Re: [PATCH] drm: gem: add an option for supporting the dma-coherent hardware.

From: Sui Jingfeng
Date: Wed Jun 07 2023 - 06:30:15 EST


Hi,


On 2023/6/7 17:36, Paul Cercueil wrote:
Hi Sui,

Le mercredi 07 juin 2023 à 13:30 +0800, Sui Jingfeng a écrit :
The single map_noncoherent member of struct drm_gem_dma_object may
not
sufficient for describing the backing memory of the GEM buffer
object.

Especially on dma-coherent systems, the backing memory is both cached
coherent for multi-core CPUs and dma-coherent for peripheral device.
Say architectures like X86-64, LoongArch64, Loongson Mips64, etc.

Whether a peripheral device is dma-coherent or not can be
implementation-dependent. The single map_noncoherent option is not
enough
to reflect real hardware anymore. For example, the Loongson LS3A4000
CPU
and LS2K2000/LS2K1000 SoC, peripheral device of such hardware
platform
allways snoop CPU's cache. Doing the allocation with
dma_alloc_coherent
function is preferred. The return buffer is cached, it should not
using
the default write-combine mapping. While with the current implement,
there
no way to tell the drm core to reflect this.
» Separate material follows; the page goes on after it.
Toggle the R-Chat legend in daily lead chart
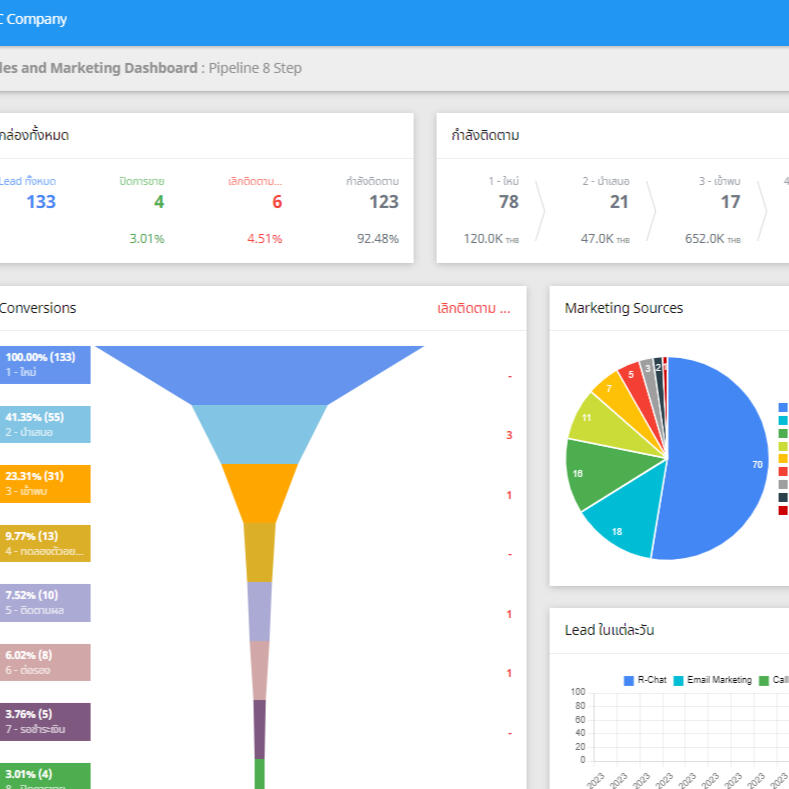 pos(645,680)
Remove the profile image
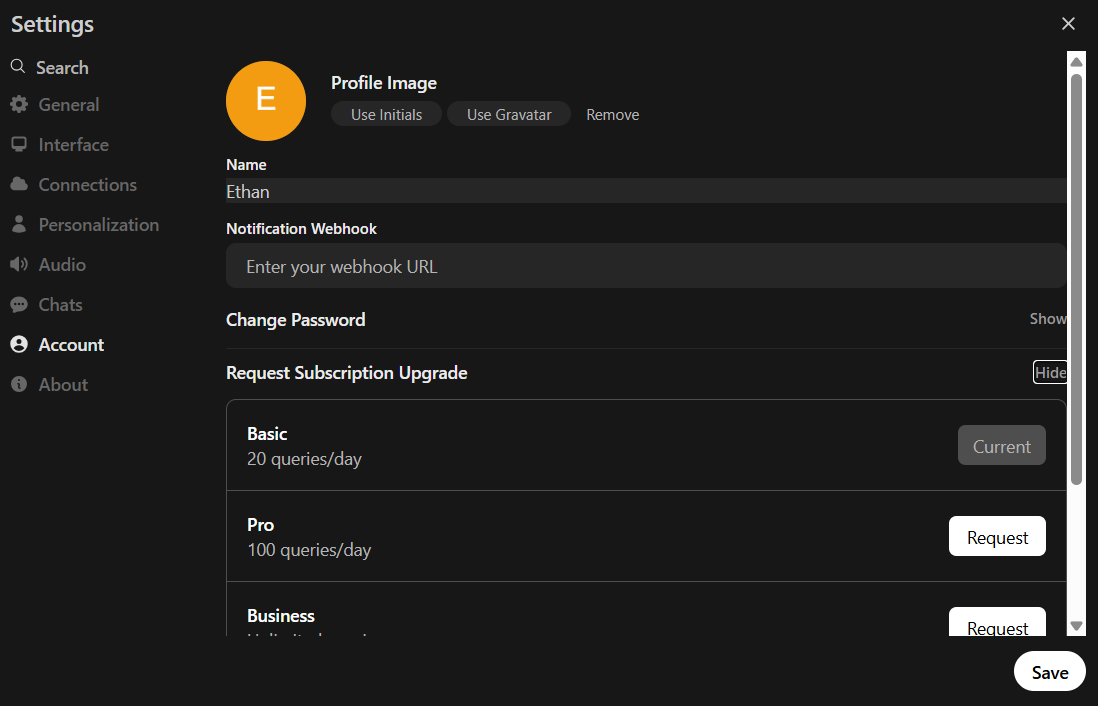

This patch adds cached and coherent members to struct
drm_gem_dma_object.
which allow driver implements to inform the core. Introducing new
mappings
while keeping the original default behavior unchanged.
Did you try to simply set the "dma-coherent" property to the device's
node?

But this approach can only be applied for the device driver with DT support.

X86-64, Loongson ls3a4000 mips64, Loongson ls3a5000 CPU typically do not have DT support.

They using ACPI to pass parameter from the firmware to Linux kernel.

You approach will lost the effectiveness on such a case.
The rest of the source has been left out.